Renesas Electronics announces the successful development of a new low-power SRAM circuit technology that can be embedded in application specific standard products (ASSPs) for Internet of Things (IoT), home electronics, and healthcare applications. The new technology provides a function for switching dynamically, with a low power overhead, between active operation, in which the CPU core performs read and write operations of the embedded SRAM, and the standby mode, in which the stored data is retained.
Renesas applied its in-house 65 nanometer (nm) node silicon on thin BOX (SOTB, Note 1) process for the prototype development of embedded SRAM. The prototype SRAM achieves at the same time both the high-speed readout time of 1.8 ns during active operation and the ultra-low power consumption of 13.7 nW/Mbit in standby mode. The SRAM achieves the industry’s lowest (Note 2) standby mode power consumption characteristics, which is only one-thousand of the power consumption during standby mode, by using dynamic substrate back bias control, taking advantage of the SOTB structure.
Vital for IoT applications
Recently, in the rapidly growing IoT market, all applications will be connected wirelessly, and thus there are strong desires for either battery free operation, which uses natural energy sources such as light, vibration, or heat, and lower power consumption for longer battery life. In addition, when a longer battery life is achieved, battery replacement will no longer be required, which enables applications to be maintenance free.

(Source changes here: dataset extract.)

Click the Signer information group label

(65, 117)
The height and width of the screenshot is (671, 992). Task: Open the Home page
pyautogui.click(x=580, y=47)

At the same time, achieving miniaturization of end products is essential for the development of IoT applications. Reduction of the ASSP’s power consumption to at least one order of magnitude would enable miniaturization as it reduces the currently used battery capacity. As an effort to reduce the power consumption in ASSPs for the IoT, there is a technique in which the application is operated intermittently, normally being in the standby mode and only going to active mode when data processing is required. In particular, the most commonly used procedure to reduce power consumption in standby mode is to cut off power to the circuit after saving any necessary data either to an external device or to internal nonvolatile memory. Although this method is effective when wait times are relatively long, in systems that frequently iterate the switching between the active- and standby mode, the saving of data to nonvolatile memory and the restart operation becomes a significant overhead. There are even cases where, inversely, this actually increases power consumption.